3D Printable Magnesium Oxysulfate Cement Composite with Enhanced Seawater Resistance Using Hybrid Metakaolin-Fly Ash-Silica Fume Mixture
Presented By: Hanbin Cheng
Affiliation: Pennsylvania State University
Description: Extensive utilization of portland cement in concrete manufacturing significantly contributes to global CO2 emissions. A recent heightened focus on reducing the carbon footprint in sustainable construction calls for alternative binding materials. One alternative is magnesium oxysulfate cement (MOSC). This work delineates the development of 3D printable MOSC that is seawater-resistant.

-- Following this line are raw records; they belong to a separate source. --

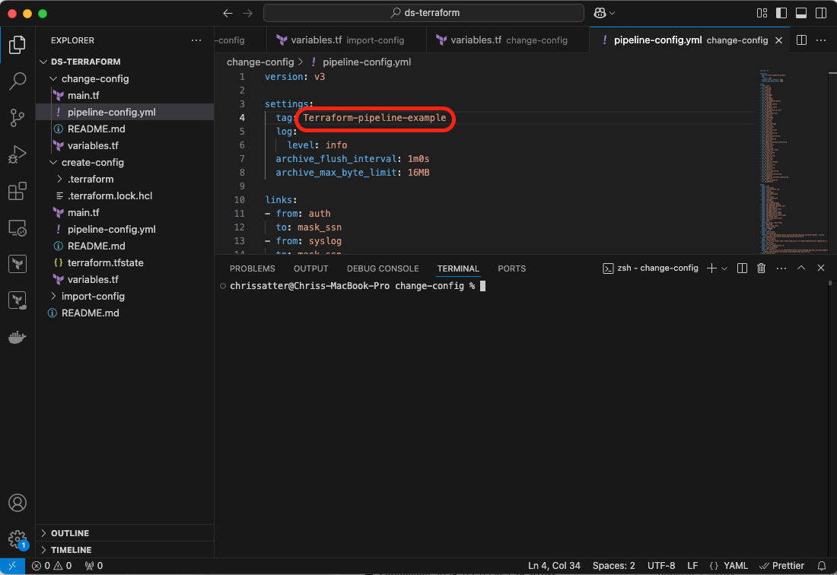Open Source Control view

click(18, 117)
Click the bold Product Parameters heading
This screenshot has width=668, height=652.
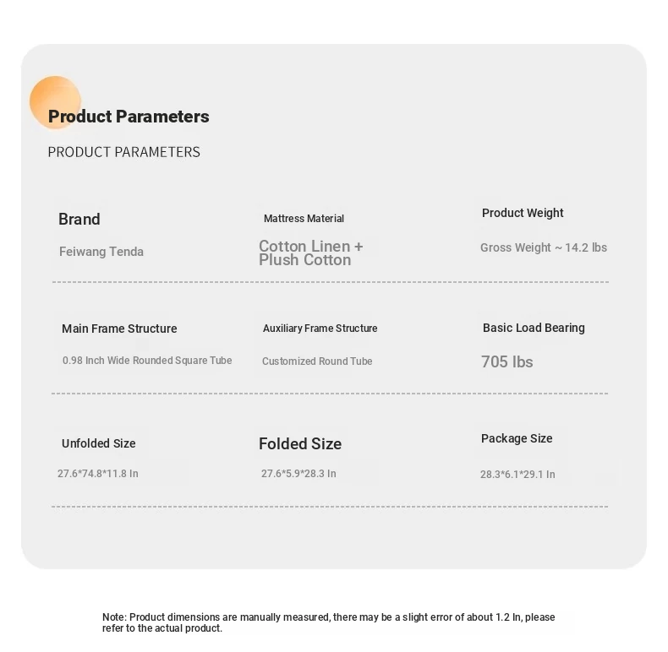pos(129,117)
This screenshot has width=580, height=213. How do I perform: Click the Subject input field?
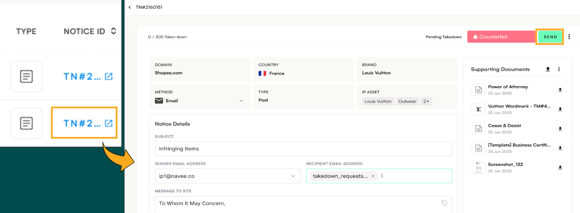303,149
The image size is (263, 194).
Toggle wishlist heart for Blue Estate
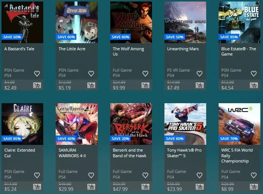(x=254, y=74)
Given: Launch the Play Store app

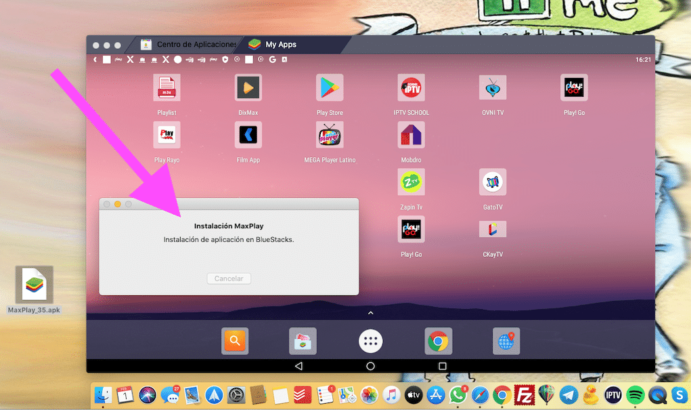Looking at the screenshot, I should [x=330, y=88].
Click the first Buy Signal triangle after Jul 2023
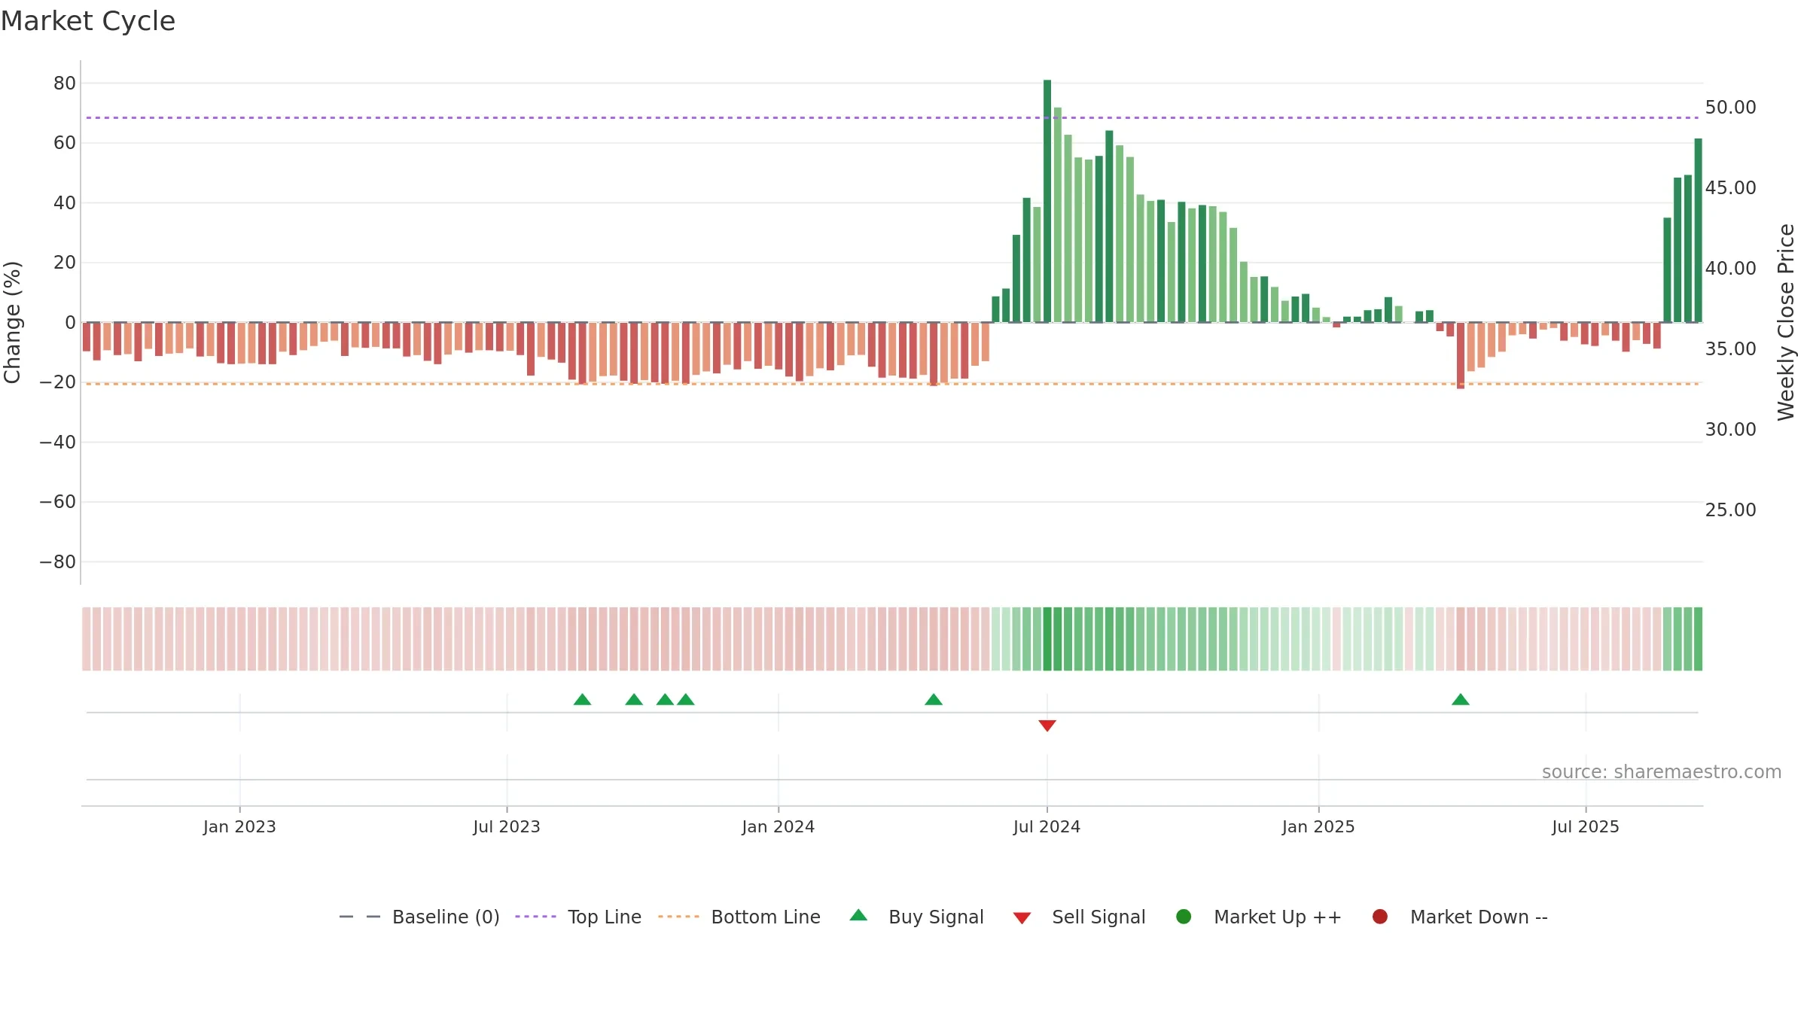Viewport: 1807px width, 1016px height. pos(582,699)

This was achieved by a combination of MOSC with metakaolin and the hybrid addition of metakaolin and fly ash. An exploration of the impact of these supplementary cementitious materials on the mechanical properties, water resistance, and volume stability of MOSC was conducted. The enhancement mechanism was revealed by using XRD, SEM, FTIR, TG/DSC, and MIP. In addition, a clear and precise distribution of the hydration products in well-cured MOSC specimens was demonstrated with the X-ray mapping technique. These investigations result in the optimal proposition of the MOSC formulation, characterized by heightened water resistance and enhanced mechanical performance. Subsequently, the proposed MOSC formulation was adapted for 3D concrete printing technology by incorporating silica fume. An examination of silica fume's influence on the rheological parameters of the optimally designed MOSC was carried out, encompassing resting times. A broad battery of tests was undertaken to characterize the effects of silica fume on flowability, extrudability, open time, buildability, hydration, compressive strength, and air void content and distribution. Finally, the implementation of a laboratory-scale 3D printing setup was demonstrated.